CHARLESTON, W.Va. -- A criminal-justice graduate student from Kanawha County is trying to track down a mineral with out-of-this-world value that was supposed to have had a home in West Virginia since the 1970s.
As part of her class work with the University of Phoenix, Sandra Shelton is trying to discover what happened to the Apollo 17 Goodwill Moon Rock given to the state by President Richard M. Nixon.
In March 1973, three months after Apollo 17 astronauts Eugene Cernan and Harrison Schmitt returned to Earth with a cargo of moon rocks from NASA's final manned lunar landing, Nixon ordered fragments of the lunar minerals distributed to a variety of nations, states and territories.
The one-gram moon rock fragments were encased in small acrylic shells, mounted with plaques and sent as goodwill gestures to 135 foreign countries and all U.S. states and territories. Accompanying the Apollo 17 Goodwill Moon Rocks were miniature flags representing each of the nations, states and territories, which had flown to the moon and back with the astronauts.
Many of those rocks are now missing or lost -- or, in some cases, stolen.
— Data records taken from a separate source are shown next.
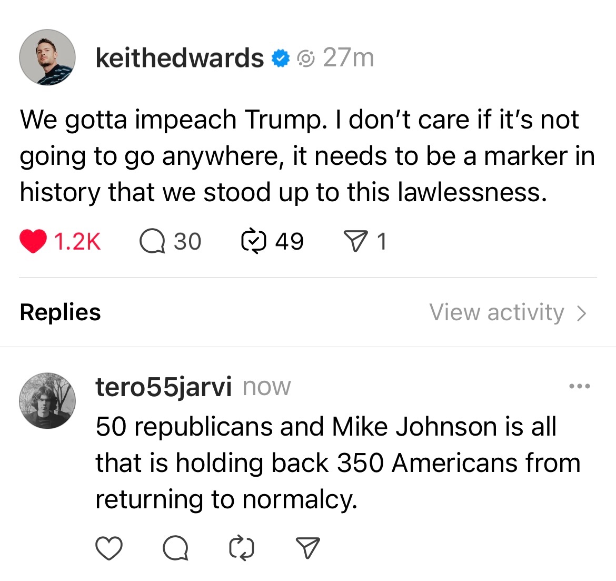Select the Replies section heading
This screenshot has height=581, width=616.
(x=60, y=312)
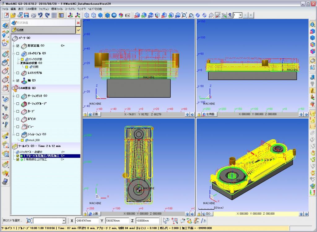Screen dimensions: 317x232
Task: Expand the 軸 tree node
Action: [14, 80]

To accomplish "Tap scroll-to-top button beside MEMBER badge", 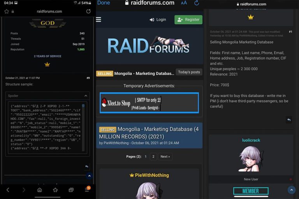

The Apollo 17 Goodwill Moon Rocks and a similar group presented to states following the Apollo 11 flight are the only moon rocks not tracked and monitored by NASA. The Apollo rocks are considered gifts, and those given to state and territorial officials are generally subject to laws that prohibit transferring them to private individuals or institutions without enabling legislation.
Shelton, a graduate of DuPont High who attended West Virginia University before enrolling in the University of Phoenix's graduate program, is taking a class taught by Joseph Gutheinz, who worked as an investigator in NASA's Inspector General's Office.
In 1998, Gutheinz led an undercover sting known as Operation Lunar Eclipse, in which NASA agents posed as buyers for the Goodwill Moon Rock that had been presented to Honduras. Gutheinz's team recovered the authentic, misappropriated moon rock, which had been offered to them for $5 million, and returned it to the proper authorities in the Central American republic.
Since 2002, Gutheinz, in his role as a University of Phoenix professor, has continued searching for missing moon rocks, involving his students in the search as a way to teach investigative skills. Some of his students have located missing moon rocks, and their search has generated a number of news stories, as well as "Moon for Sale," a 2007 British Broadcasting Corp. documentary.